# Principle Component Analysis 

Principal Component Analysis (PCA) is a dimensionality reduction technique used in the field of machine learning and statistics. It aims to simplify the complexity of high-dimensional data by transforming it into a lower-dimensional space while preserving as much of the original information as possible. 

In [34]:
import numpy as np
from sklearn.datasets import load_digits
from sklearn.model_selection import train_test_split
from sklearn.decomposition import PCA
from sklearn.ensemble import RandomForestClassifier
from sklearn.metrics import accuracy_score


dataset = load_digits()

X = dataset.data
y = dataset.target

# Split dataset into training and testing sets
X_train, X_test, y_train, y_test = train_test_split(X, y, test_size=0.2, random_state=42)


In [35]:
X_train.shape, X_test.shape, y_train.shape, y_test.shape

((1437, 64), (360, 64), (1437,), (360,))

In [36]:
# Train a Random Forest classifier on the orignal dataset
rf_classifier_orig = RandomForestClassifier(random_state=42)
rf_classifier_orig.fit(X_train, y_train)



RandomForestClassifier(bootstrap=True, class_weight=None, criterion='gini',
                       max_depth=None, max_features='auto', max_leaf_nodes=None,
                       min_impurity_decrease=0.0, min_impurity_split=None,
                       min_samples_leaf=1, min_samples_split=2,
                       min_weight_fraction_leaf=0.0, n_estimators=10,
                       n_jobs=None, oob_score=False, random_state=42, verbose=0,
                       warm_start=False)

In [50]:
# Perform PCA to reduce dimensionality
# 64 dimentions to 5 dimentions
pca = PCA(n_components=5)
X_train_pca = pca.fit_transform(X_train)
X_test_pca = pca.transform(X_test)

In [51]:
X_train_pca.shape, X_test_pca.shape

((1437, 15), (360, 15))

# Let the magic begin !!!!

In [52]:
# Train a Random Forest classifier on the PCA-transformed data
rf_classifier_pca = RandomForestClassifier(random_state=42)
rf_classifier_pca.fit(X_train_pca, y_train)
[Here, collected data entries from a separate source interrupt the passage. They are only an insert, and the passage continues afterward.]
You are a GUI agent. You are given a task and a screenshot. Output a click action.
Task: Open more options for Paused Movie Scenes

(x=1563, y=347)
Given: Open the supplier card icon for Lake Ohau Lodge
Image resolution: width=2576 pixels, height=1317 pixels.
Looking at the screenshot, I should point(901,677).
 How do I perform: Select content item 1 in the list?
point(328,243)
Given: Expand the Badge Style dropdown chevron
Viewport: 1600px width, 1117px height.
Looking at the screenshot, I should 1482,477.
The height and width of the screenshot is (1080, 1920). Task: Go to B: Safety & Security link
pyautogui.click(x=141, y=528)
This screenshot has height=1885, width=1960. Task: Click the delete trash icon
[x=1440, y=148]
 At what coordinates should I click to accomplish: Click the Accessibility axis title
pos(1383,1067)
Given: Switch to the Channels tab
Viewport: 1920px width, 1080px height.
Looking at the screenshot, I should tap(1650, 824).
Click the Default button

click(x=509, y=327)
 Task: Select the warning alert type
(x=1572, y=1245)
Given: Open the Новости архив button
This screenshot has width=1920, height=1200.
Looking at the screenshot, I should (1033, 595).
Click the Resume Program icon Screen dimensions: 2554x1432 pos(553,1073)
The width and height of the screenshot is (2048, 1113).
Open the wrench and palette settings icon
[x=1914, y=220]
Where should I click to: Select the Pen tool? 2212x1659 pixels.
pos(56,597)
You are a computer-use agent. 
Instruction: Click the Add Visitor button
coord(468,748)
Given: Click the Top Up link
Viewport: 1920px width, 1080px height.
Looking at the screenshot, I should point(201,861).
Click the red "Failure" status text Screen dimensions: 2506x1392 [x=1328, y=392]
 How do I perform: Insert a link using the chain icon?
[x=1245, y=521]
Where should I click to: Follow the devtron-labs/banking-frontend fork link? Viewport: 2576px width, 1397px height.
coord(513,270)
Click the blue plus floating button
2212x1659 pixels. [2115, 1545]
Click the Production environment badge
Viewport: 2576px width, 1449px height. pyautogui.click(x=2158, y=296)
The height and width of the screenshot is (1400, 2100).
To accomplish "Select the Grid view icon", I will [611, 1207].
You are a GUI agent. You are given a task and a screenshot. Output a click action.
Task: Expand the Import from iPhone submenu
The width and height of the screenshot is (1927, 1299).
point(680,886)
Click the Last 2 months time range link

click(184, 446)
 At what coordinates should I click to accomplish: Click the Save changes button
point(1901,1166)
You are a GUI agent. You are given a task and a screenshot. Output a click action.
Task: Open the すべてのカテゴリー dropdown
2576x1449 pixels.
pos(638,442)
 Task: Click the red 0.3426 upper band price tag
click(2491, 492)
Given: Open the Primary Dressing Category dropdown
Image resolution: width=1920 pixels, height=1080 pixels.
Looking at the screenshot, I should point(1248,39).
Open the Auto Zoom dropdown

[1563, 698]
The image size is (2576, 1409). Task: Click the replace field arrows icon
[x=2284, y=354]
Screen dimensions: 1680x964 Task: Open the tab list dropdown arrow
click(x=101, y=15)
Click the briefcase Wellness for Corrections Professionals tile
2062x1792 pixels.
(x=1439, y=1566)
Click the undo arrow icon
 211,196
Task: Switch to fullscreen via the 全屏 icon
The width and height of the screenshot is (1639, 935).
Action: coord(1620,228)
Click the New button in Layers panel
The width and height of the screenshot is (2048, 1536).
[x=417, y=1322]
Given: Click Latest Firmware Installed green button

RandomForestClassifier(bootstrap=True, class_weight=None, criterion='gini',
                       max_depth=None, max_features='auto', max_leaf_nodes=None,
                       min_impurity_decrease=0.0, min_impurity_split=None,
                       min_samples_leaf=1, min_samples_split=2,
                       min_weight_fraction_leaf=0.0, n_estimators=10,
                       n_jobs=None, oob_score=False, random_state=42, verbose=0,
                       warm_start=False)

In [53]:
# make Prediction using both classifiers on the test set
y_pred_orig = rf_classifier_orig.predict(X_test)
y_pred_pca = rf_classifier_pca.predict(X_test_pca)

In [54]:
# Calculate accuracy on the test set
accuracy_orig = accuracy_score(y_test, y_pred_orig)
accuracy_pca = accuracy_score(y_test, y_pred_pca)

In [55]:
print("Accuracy on orignal data:", accuracy_orig)
print("Accuracy on pca transformed data:", accuracy_pca)

Accuracy on orignal data: 0.9583333333333334
Accuracy on pca transformed data: 0.925


# Lab Task: Perform the PCA and compare accuracy for all the classifiers we have implemented so far. Also discuss the results.